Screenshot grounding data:
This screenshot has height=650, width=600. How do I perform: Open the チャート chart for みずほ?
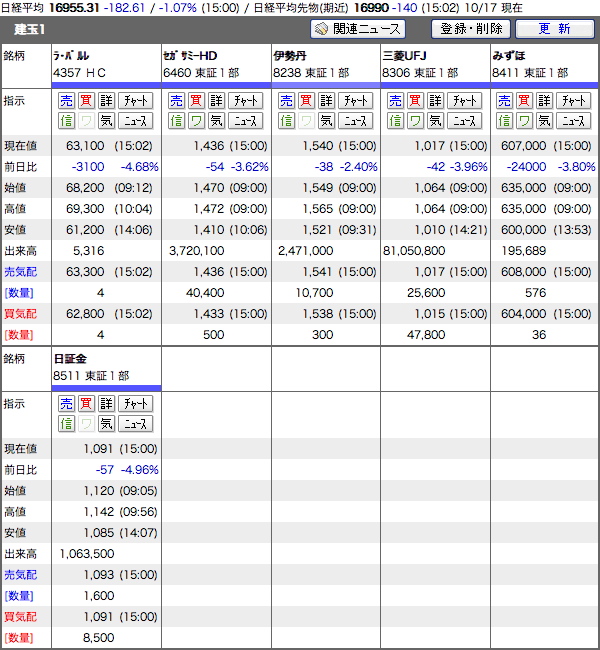tap(573, 101)
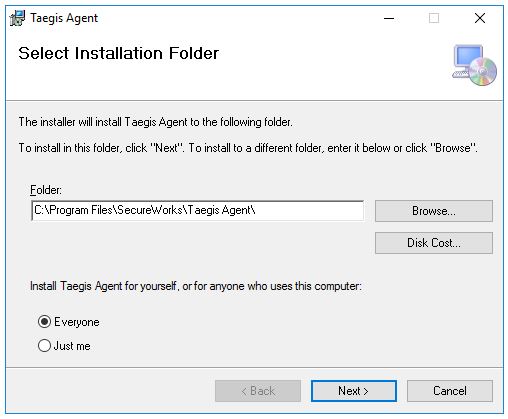The height and width of the screenshot is (419, 508).
Task: Click the Taegis Agent installer icon in title bar
Action: pos(17,18)
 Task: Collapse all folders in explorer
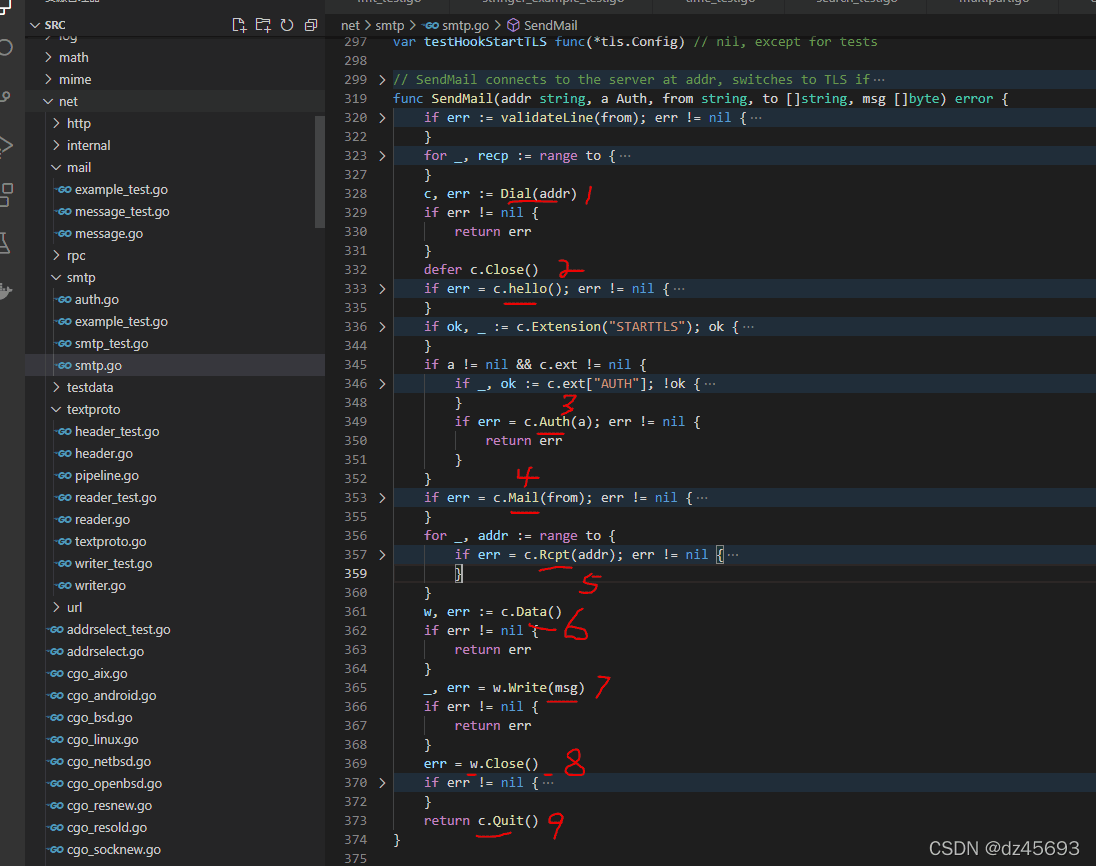pyautogui.click(x=311, y=25)
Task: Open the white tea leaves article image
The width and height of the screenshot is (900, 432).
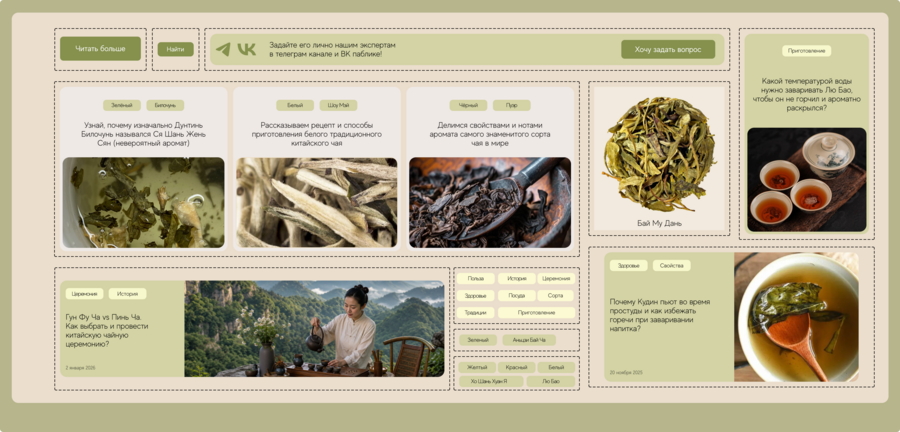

[PROBLEM]: Omitting the pictures, copy each record above exactly as it stands.

[ANSWER SPACE]:
This screenshot has height=650, width=600. How do I perform: Open the チャート chart for みずほ?
tap(573, 101)
The height and width of the screenshot is (419, 508).
Task: Click the Taegis Agent installer icon in title bar
Action: pos(17,18)
 Task: Collapse all folders in explorer
pyautogui.click(x=311, y=25)
Task: Open the white tea leaves article image
The width and height of the screenshot is (900, 432).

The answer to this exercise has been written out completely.